This lesson is still being designed and assembled (Pre-Alpha version)

Code Inspection

Overview

Teaching: 0 min
Exercises: 0 min
Questions
  • What is the purpose of a code inspection?

  • Which elements of code support reproducibilty?

  • How do these elements of code support reproducibility?

Objectives
  • Understand how code documents the analytical workflow

  • Identify the essential metadata that should be included in a code header to support reproducibility

  • Explain the importance of non-executable comments for reproduciblity

  • Understand what a main file is and how it contributes to reproducibility

  • Evaluate code quality based on whether or not it upholds the reproduciblity standard of being both independently understandable and reusable

Assessing the reproducibility of scientific claims involves an exhaustive list of curation actions, which are outlined in the Data Quality Review (DQR) framework introduced in Lesson 2: Curating for Reproducibility Workflows of the Curating for Reproducibility Curriculum.

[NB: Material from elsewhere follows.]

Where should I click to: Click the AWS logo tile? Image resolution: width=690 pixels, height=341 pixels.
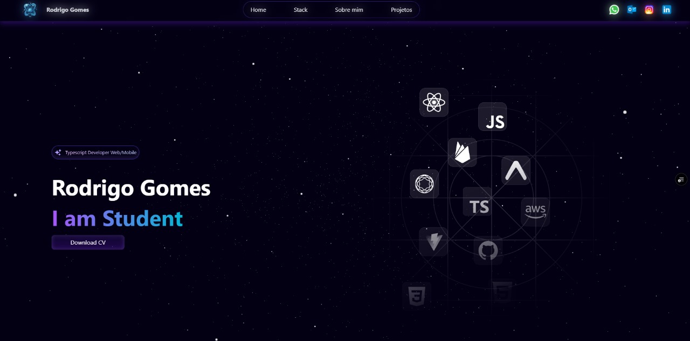pos(535,211)
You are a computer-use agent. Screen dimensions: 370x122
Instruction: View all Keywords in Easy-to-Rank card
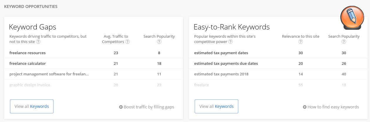click(x=216, y=106)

DQR organizes these curation actions into four components–file review, documentation review, data review, and code review–each of which promote reproducibility by ensuring the completeness, accuracy, understandability, accessibility, and usability of the research compendium.

Code review, in particular, puts reproducibility to the test by verifying whether or not repeating the analytical steps used by the original researcher produces the same results reported in the published study. This assessment of reproducibility begins with a thorough code inspection.

Code Inspection Overview

Ideally, researchers, who know their work best and have direct access to all the necessary details of their analytical workflow, would inspect their code before they share it to be sure that all of the scripts needed to load software packages, import and transform data, and produce outputs are included in code files. They would review their code to be sure that computing environment requirements and the expected runtime are specified in code header metadata and that non-executable comments are included throughout the code to serve as signposts for the analytical workflow by indicating the purpose of commands. They would also confirm that their files render properly, and re-run their code (preferably on a machine other than the one used to perform the original analysis) to be sure that the code compiles properly and executes the analysis from beginning to end without errors.

Unfortunately, it is not always the case that researchers review their code for understandability and executability prior to packaging it into the research compendium and sharing it. Thus, the first step of any reproducibility assessment is to inspect the code and confirm that it includes the following:

The Analytical Workflow

By its very nature, the analytical workflow of computational research is captured in the code that contains the commands to install software package dependencies, import and transform data, and execute scripts to analyze data and produce results.

It is also the nature of research that analytical workflows are rarely linear, which is often reflected in code that produces outputs in a different order than the order in which they are presented as research results in the manuscript. This makes it necessary for the code to provide signposts to allow others to retrace the analytical steps. These signposts should appear in the code as non-executable comments found in code header metadata and throughout the code.

Code Header Metadata

When inspecting the code, it should be evident the technical requirements for running the code successfully. This information is presented as code header metadata, which is a block of non-executable text positioned at the top of the code before any command scripts.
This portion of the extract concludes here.